RIVERDALE -- City council members say they feel bullied into supporting a community drug prevention coalition.
"It is almost extortion for this money," Councilman Alan Arnold said. "People act almost shameful. People are flat-out mean."
Bonneville CTC coordinator Amy Mikkelsen recently asked the city council to adopt a new interlocal agreement for Communities That Care.
The Bonneville Cone CTC serves the cities that feed into Bonneville High School, namely Riverdale, South Ogden, Uintah and Washington Terrace. The collaborative group of youths, parents, schools, city leaders and law enforcement works together to prevent youths from engaging in risky behaviors, such as drug and alcohol use.
Riverdale council members and the mayor recalled that when the city signed its first interlocal agreement with CTC last year, they were told the city's $2,000 contribution would be a one-time arrangement and the city would not have to budget similar contributions in the future.
But Mikkelsen's recent request for a new interlocal agreement asked for another $2,000.
"Our goal is to keep sustainable, not drop off because we don't have money," Mikkelsen said.
The council voted to table a decision on the agreement until the city attorney could review the new language and the city could put the donation request on the regular budget session agenda.
"It wasn't budgeted for," Mayor Bruce Burrows said. "We're back to where we were a year ago: no additional money in our budget this year for this item. It looks to me like this is an entirely new interlocal agreement. There are terms of participation that were not in the first one."

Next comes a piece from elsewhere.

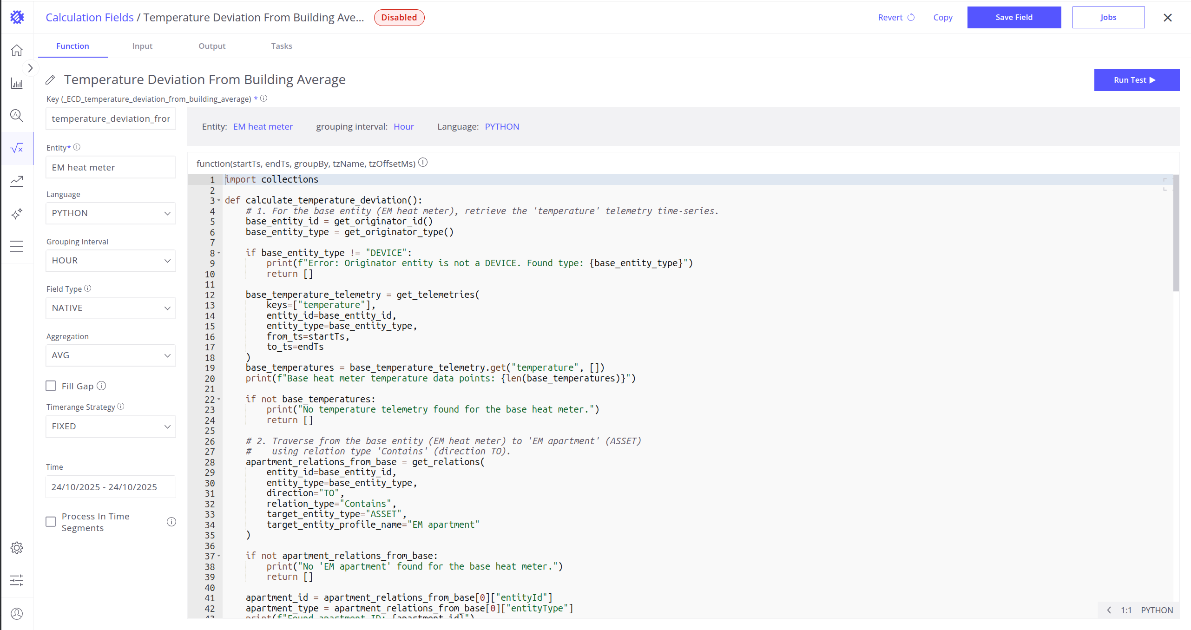Open the settings gear sidebar icon

(x=17, y=548)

City Attorney Steve Brooks agreed.
"There's enough changes that the impact is different," he said.
Councilmen Don Hunt and Mike Staten both said their first loyalty is to spending the taxpayers' money appropriately.
"To warrant the spending of taxpayer money on this scale, there has to be value for value," Hunt said. "On its face, it sounds like a great program. But the way it has been run has been less than what I want to see."
"The problem isn't the program, but the management of how this thing is going," said Arnold, who noted he has been criticized in the past for not attending CTC meetings as a city representative. Arnold asked Mikkelsen to schedule meetings at a more convenient time.
"This misbehavior is tarnishing your cause," Staten said. "To date, I haven't seen deliverables that I am impressed with on this program. It's great PR. It has worthy goals.
"But before I take money from our residents for a cause like this, I need to be sold on the real value of the cause, that it's more than just PR and a chance to get good press because we finally joined the bandwagon of this program."
Burrows said his city had experienced a "trial by media" when Riverdale was the last of the four cities to sign the initial CTC agreement.
Since Riverdale signed its agreement with CTC last year, Mikkelsen said, the group has accomplished many things, especially identifying the threats that face the community.
Using the SHARP survey administered by the state to public school students in grades 6, 8, 10 and 12, Mikkelsen determined youths in the community are primarily abusing alcohol, tobacco, marijuana and prescription drugs. Now that the CTC understands the problems youths are having, they can create specific prevention measures.
CTC advocates told the city council that CTC is a process and that achieving measurable success could take up to five years.
Mikkelsen said CTC has applied for a $125,000 drug-free community federal grant, which would require a 100 percent match. Mikkelsen approached the Riverdale City Council to ask for continuing annual contributions to put toward the grant's match. Volunteer hours and in-kind donations can also be counted toward the match, she said. The grant could extend for five years.
"Right now is a critical time," Mikkelsen said. "We need to make sure the CTC remains viable, sustainable. We need to build a solid foundation."
Mikkelsen apologized for how council members had been treated, and said she would address the matter with the CTC key leader board.
"We should always show the utmost professionalism," she said. "We are not trying to force Riverdale's hand. We want Riverdale's participation. We want Riverdale's buy-in."